Source passage:
** begin **
Continuation of the proof: The information that the coefficients of $P,Q$ are algebraic integers follows from the fact that their roots are algebraic integers in the cyclotomic field $F$.
We attack now the property in the OP focus, the vanishing of coefficients in degrees not of the shape $d-jn$.
Some notations let us type simpler formulas. Let $I(P)$, respectively $I(Q)$ be the index set of all $\mu\in\{+1,-1\}^n$ with product of the components $\Pi \mu$ equal to $+1$, respectively $-1$.
I have a problem with the notation $z$ for the $\zeta_{2n}$, and for the indexed version of other units $z_1,z_2,\dots,z_n$, which are $z^1,z^2,\dots,z^n$. It is the same $z$ used as a letter in the notation.
Instead of the sum $\sum\mu_j z_j$ with $1\le j\le n$ i will use
either the compact notation $z(\mu)$, or an explicit scalar product notation, $\langle \mu_1,\mu_2,\dots,\mu_n\mid z_1,z_2,\dots,z_n\rangle$. (The notation $\mu\cdot z$ would be misleading. I may have used $w$ for the representatives, but this is not so good at other places.) So we compute with this long scalar product notation:
$$
\begin{aligned}
P(X)
&=
\prod_{\mu \in I(P)}
\Big(X-z(\mu)\Big)
=
\prod_{\mu \in I(P)}
\Big(X-\langle \mu_1,\mu_2,\dots,\mu_n\mid z_1,z_2,\dots,z_n\rangle\Big)
\ ,\\
Q(X)
&=
\prod_{\mu \in I(Q)}
\Big(X-z(\mu)\Big)
=
\prod_{\mu \in I(Q)}
\Big(X-\langle \mu_1,\mu_2,\dots,\mu_n\mid z_1,z_2,\dots,z_n\rangle\Big)
\ ,\\[2mm]
P(zX)
&=
\prod_{\mu \in I(P)}
\Big(zX-\langle \mu_1,\mu_2,\dots,\mu_n\mid z_1,z_2,\dots,z_n\rangle\Big)
\\
&=
z^{|I(P)|}
\prod_{\mu \in I(P)}
\Big(X-\left\langle \mu_1,\mu_2,\dots,\mu_n\mid \frac{z_1}z,\frac{z_2}z,\dots,\frac{z_n}z\right\rangle\Big)
\\
&=z^d
\prod_{\mu \in I(P)}
\Big(X-\langle \mu_1,\mu_2,\dots,\mu_n\mid 1,z_1,\dots,z_{n-1}
\rangle\Big)
\\
&=z^d
\prod_{\mu \in I(Q)}
\Big(X-\langle \mu_1,\mu_2,\dots,\mu_n\mid -1,z_1,\dots,z_{n-1}
\rangle\Big)
\\
&=z^d
\prod_{\mu \in I(Q)}
\Big(X-\langle \mu_1,\mu_2,\dots,\mu_n\mid z_1,\dots,z_{n-1},z_n
\rangle\Big)
\\
&=z^d\;Q(X)\ ,\\[2mm]
&\qquad\text{ and in a similar manner }
\\[2mm]
Q(zX) &= z^d\;P(X)\ .
\end{aligned}
$$
Let us use the relation $P(z^2X) = z^{2d}\;P(X)$ and see which are the consequences for the coefficient $c$ in degree $d-j$ of $P$.
** end **
Required task:
From the proof excerpt above, list every notation it names for the sum $\sum\mu_j z_j$, including the one it rejects.

Dataset extract:
** begin **
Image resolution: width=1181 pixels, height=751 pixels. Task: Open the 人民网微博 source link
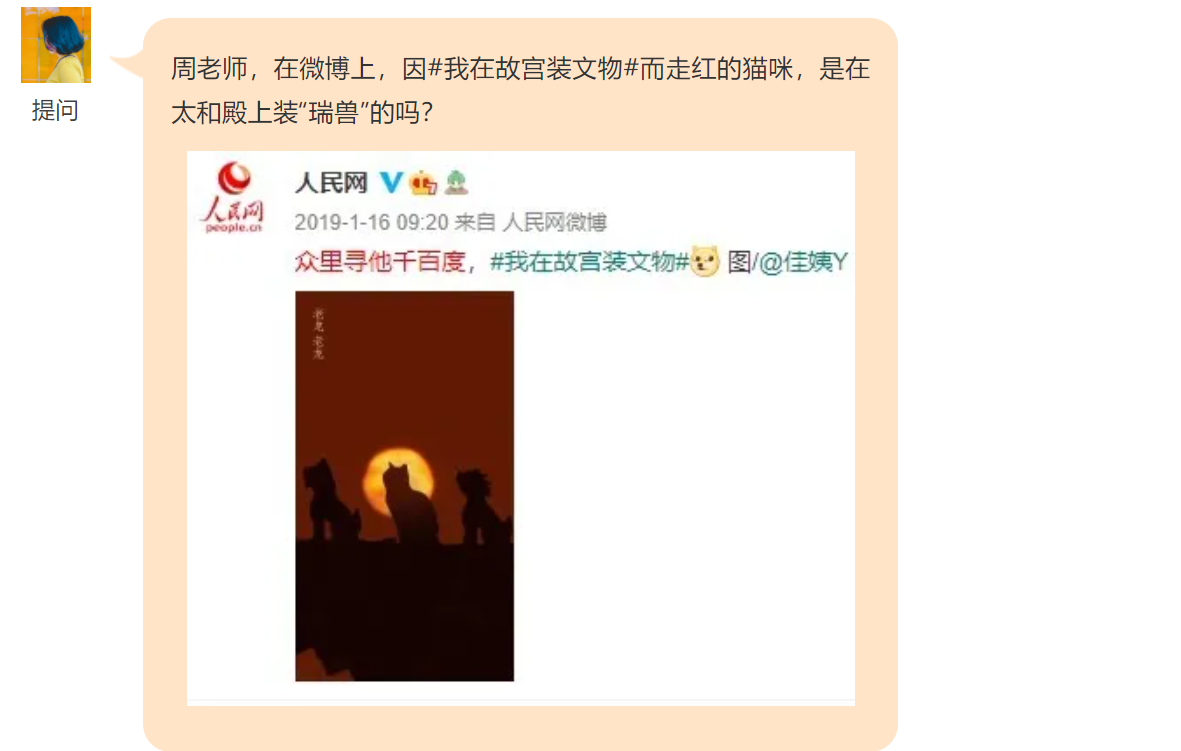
** end **
Response to the exercise:
- the compact notation $z(\mu)$
- the explicit scalar product notation $\langle \mu_1,\mu_2,\dots,\mu_n\mid z_1,z_2,\dots,z_n\rangle$
- $\mu\cdot z$, which it calls misleading